According to Itamar Ankorian, senior vice president of technology alliances and managing director of enterprise data integration at Qlik, the new integration results in a more efficient data ingestion process than the previous integration.
In addition to enabling Qlik customers to use their existing tools with Databricks during the analytics process, according to Donald Farmer, Founder and CEO, the Databricks Lakehouse (Delta) endpoint is as important to Qlik users as it is to data science. Enables integration with customized Lakehouse more easily. Head of Treehive Strategy.
In addition, Qlik’s connectors enable the integration of complex data into Databricks so that users can perform analysis on a more complete data set, he adds.
“The Qlik architecture – especially its wide range of replicated and changed-data-capture connectors – enables Databricks Lakehouse to incorporate heterogeneous data sources, including legacy sources, that may be very difficult to integrate in any other way, ‘ said the farmer.
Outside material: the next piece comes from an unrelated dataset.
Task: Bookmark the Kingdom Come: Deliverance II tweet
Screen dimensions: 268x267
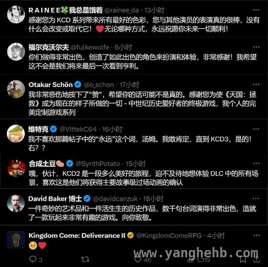Action: point(243,259)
A sample dashboard of Qlik showing the sales performance of various retail outlets.
Meanwhile, the integration between Qlik Cloud and Databricks Partner Connect aims to enable Databricks customers to try out Qlik and experience the platform’s simultaneous performance.
According to Ankorian, the development of the new integration resulted from a combination of both the SQL-based interface in the case of the Databricks Lakehouse (Delta) endpoint – and Qlik’s willingness to take advantage of Databricks’ latest technology, in the case of customer feedback.
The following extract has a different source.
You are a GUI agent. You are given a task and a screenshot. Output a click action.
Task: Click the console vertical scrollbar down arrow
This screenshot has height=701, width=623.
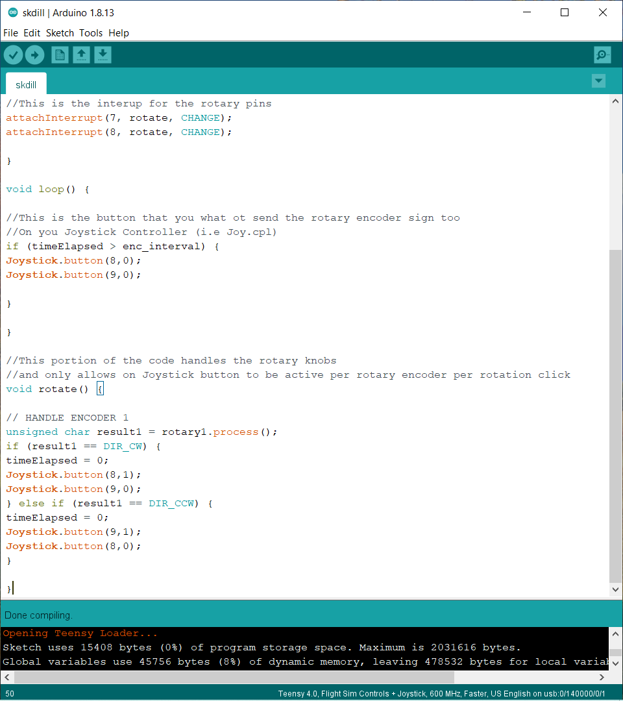pos(616,661)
“As Databrix’s product evolved with new capabilities, we made investments to align with them to deliver greater value to United customers,” he said. “In addition, customers always prioritize and ask for cost-performance optimization.”
Compare cloud connectivity
As more customers migrate their data to the cloud, many analytics vendors have made efforts to enable those customers to use the cloud of their choice by developing connectors and integrations with various data clouds.
For example, SAS, although its platform is compatible with most major clouds, has developed a close partnership with Microsoft Azure and continues to add functionality in concert with Microsoft. Even smaller vendors like Toucan Toco are aligning themselves with various cloud data platforms.
But with data integration, according to Farmer, Qlik is the furthest away from joining the likes of AWS, Azure, GCP, Databricks, Snowflake and others.
The vendor’s platform does not provide scenario planning tools. And it could improve its extract, transform and load capabilities, analysts have said. But Qlik is moving forcefully as a result of its 2019 acquisition of Attunity, in order to combine data integration tools with cloud data warehouses and data lakes.
ATunity was the first third-party data integration vendor to integrate with Amazon Redshift, dating back to 2013, just after the launch of the tech giant’s cloud data warehouse, Farmer noted.
“That’s why Qlik has more experience in cloud data integration than any other vendor in the market,” he said. “And it shows in the robustness, performance and thoroughness of their offering.”
Looking ahead, Farmer said he would like to see more connections between Qlik’s data management and administration tools and cloud service providers.
“Many cloud data platforms are weak in administration and management, and Qlik can fill that gap,” he said.
Meanwhile, Ankorian noted that Qlik is indeed working with various cloud data platform providers, including Databricks, to add more integrations, though he did not name the specific Qlik capabilities involved in the next wave of those integrations.